EXERCISE DIRECTIONS
An exact reproduction of all the entries below is required.
(MATERIAL SHOWN)
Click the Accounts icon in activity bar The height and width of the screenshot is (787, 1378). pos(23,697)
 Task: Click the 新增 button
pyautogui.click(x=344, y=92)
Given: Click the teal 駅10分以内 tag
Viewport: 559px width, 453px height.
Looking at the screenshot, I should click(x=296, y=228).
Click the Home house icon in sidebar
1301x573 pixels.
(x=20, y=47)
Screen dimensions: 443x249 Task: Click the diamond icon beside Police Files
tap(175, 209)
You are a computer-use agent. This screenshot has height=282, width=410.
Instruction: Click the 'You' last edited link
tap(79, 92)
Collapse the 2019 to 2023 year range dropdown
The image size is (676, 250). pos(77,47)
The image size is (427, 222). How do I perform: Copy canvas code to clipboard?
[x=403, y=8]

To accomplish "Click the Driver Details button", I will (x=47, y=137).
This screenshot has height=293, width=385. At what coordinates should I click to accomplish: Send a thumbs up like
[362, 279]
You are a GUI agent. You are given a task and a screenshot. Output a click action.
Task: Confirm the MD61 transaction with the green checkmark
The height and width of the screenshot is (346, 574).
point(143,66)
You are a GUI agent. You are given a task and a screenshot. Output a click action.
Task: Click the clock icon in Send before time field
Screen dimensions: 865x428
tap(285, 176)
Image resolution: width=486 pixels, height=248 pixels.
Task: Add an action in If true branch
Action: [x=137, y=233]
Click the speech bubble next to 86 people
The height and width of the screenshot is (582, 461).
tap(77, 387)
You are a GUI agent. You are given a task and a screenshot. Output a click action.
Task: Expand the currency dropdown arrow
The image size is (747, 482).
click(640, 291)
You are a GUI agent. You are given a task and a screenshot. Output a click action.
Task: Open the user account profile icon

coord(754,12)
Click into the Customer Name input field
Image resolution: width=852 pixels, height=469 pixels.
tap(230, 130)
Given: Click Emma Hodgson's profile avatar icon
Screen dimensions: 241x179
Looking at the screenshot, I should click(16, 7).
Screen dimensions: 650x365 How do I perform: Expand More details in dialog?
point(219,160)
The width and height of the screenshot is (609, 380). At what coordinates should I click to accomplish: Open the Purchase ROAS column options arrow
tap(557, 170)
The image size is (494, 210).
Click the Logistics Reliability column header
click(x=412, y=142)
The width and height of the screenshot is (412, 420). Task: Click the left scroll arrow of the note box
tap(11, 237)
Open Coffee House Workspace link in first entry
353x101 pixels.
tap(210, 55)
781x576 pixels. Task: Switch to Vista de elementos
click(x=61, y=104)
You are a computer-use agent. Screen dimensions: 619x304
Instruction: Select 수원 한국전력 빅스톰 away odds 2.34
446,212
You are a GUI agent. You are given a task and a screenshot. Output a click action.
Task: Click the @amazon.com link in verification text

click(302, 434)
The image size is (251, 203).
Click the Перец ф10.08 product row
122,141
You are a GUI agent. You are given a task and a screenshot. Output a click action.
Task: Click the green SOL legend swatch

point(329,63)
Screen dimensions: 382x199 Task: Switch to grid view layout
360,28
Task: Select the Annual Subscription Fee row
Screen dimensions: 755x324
(End MATERIAL SHOWN)
SOLUTION TO THE PROBLEM
Click the Accounts icon in activity bar The height and width of the screenshot is (787, 1378). pos(23,697)
 Task: Click the 新增 button
pyautogui.click(x=344, y=92)
Given: Click the teal 駅10分以内 tag
Viewport: 559px width, 453px height.
Looking at the screenshot, I should click(x=296, y=228).
Click the Home house icon in sidebar
1301x573 pixels.
(x=20, y=47)
Screen dimensions: 443x249 Task: Click the diamond icon beside Police Files
tap(175, 209)
You are a computer-use agent. This screenshot has height=282, width=410.
Instruction: Click the 'You' last edited link
tap(79, 92)
Collapse the 2019 to 2023 year range dropdown
The image size is (676, 250). pos(77,47)
The image size is (427, 222). How do I perform: Copy canvas code to clipboard?
[x=403, y=8]

To accomplish "Click the Driver Details button", I will (x=47, y=137).
This screenshot has height=293, width=385. At what coordinates should I click to accomplish: Send a thumbs up like
[362, 279]
You are a GUI agent. You are given a task and a screenshot. Output a click action.
Task: Confirm the MD61 transaction with the green checkmark
The height and width of the screenshot is (346, 574).
point(143,66)
You are a GUI agent. You are given a task and a screenshot. Output a click action.
Task: Click the clock icon in Send before time field
Screen dimensions: 865x428
tap(285, 176)
Image resolution: width=486 pixels, height=248 pixels.
Task: Add an action in If true branch
Action: [x=137, y=233]
Click the speech bubble next to 86 people
The height and width of the screenshot is (582, 461).
tap(77, 387)
You are a GUI agent. You are given a task and a screenshot. Output a click action.
Task: Expand the currency dropdown arrow
The image size is (747, 482).
click(640, 291)
You are a GUI agent. You are given a task and a screenshot. Output a click action.
Task: Open the user account profile icon

coord(754,12)
Click into the Customer Name input field
Image resolution: width=852 pixels, height=469 pixels.
tap(230, 130)
Given: Click Emma Hodgson's profile avatar icon
Screen dimensions: 241x179
Looking at the screenshot, I should click(16, 7).
Screen dimensions: 650x365 How do I perform: Expand More details in dialog?
point(219,160)
The width and height of the screenshot is (609, 380). At what coordinates should I click to accomplish: Open the Purchase ROAS column options arrow
tap(557, 170)
The image size is (494, 210).
Click the Logistics Reliability column header
click(x=412, y=142)
The width and height of the screenshot is (412, 420). Task: Click the left scroll arrow of the note box
tap(11, 237)
Open Coffee House Workspace link in first entry
353x101 pixels.
tap(210, 55)
781x576 pixels. Task: Switch to Vista de elementos
click(x=61, y=104)
You are a computer-use agent. Screen dimensions: 619x304
Instruction: Select 수원 한국전력 빅스톰 away odds 2.34
446,212
You are a GUI agent. You are given a task and a screenshot. Output a click action.
Task: Click the @amazon.com link in verification text

click(302, 434)
The image size is (251, 203).
Click the Перец ф10.08 product row
122,141
You are a GUI agent. You are given a task and a screenshot. Output a click action.
Task: Click the green SOL legend swatch

point(329,63)
Screen dimensions: 382x199 Task: Switch to grid view layout
360,28
Task: Select the Annual Subscription Fee row
Screen dimensions: 755x324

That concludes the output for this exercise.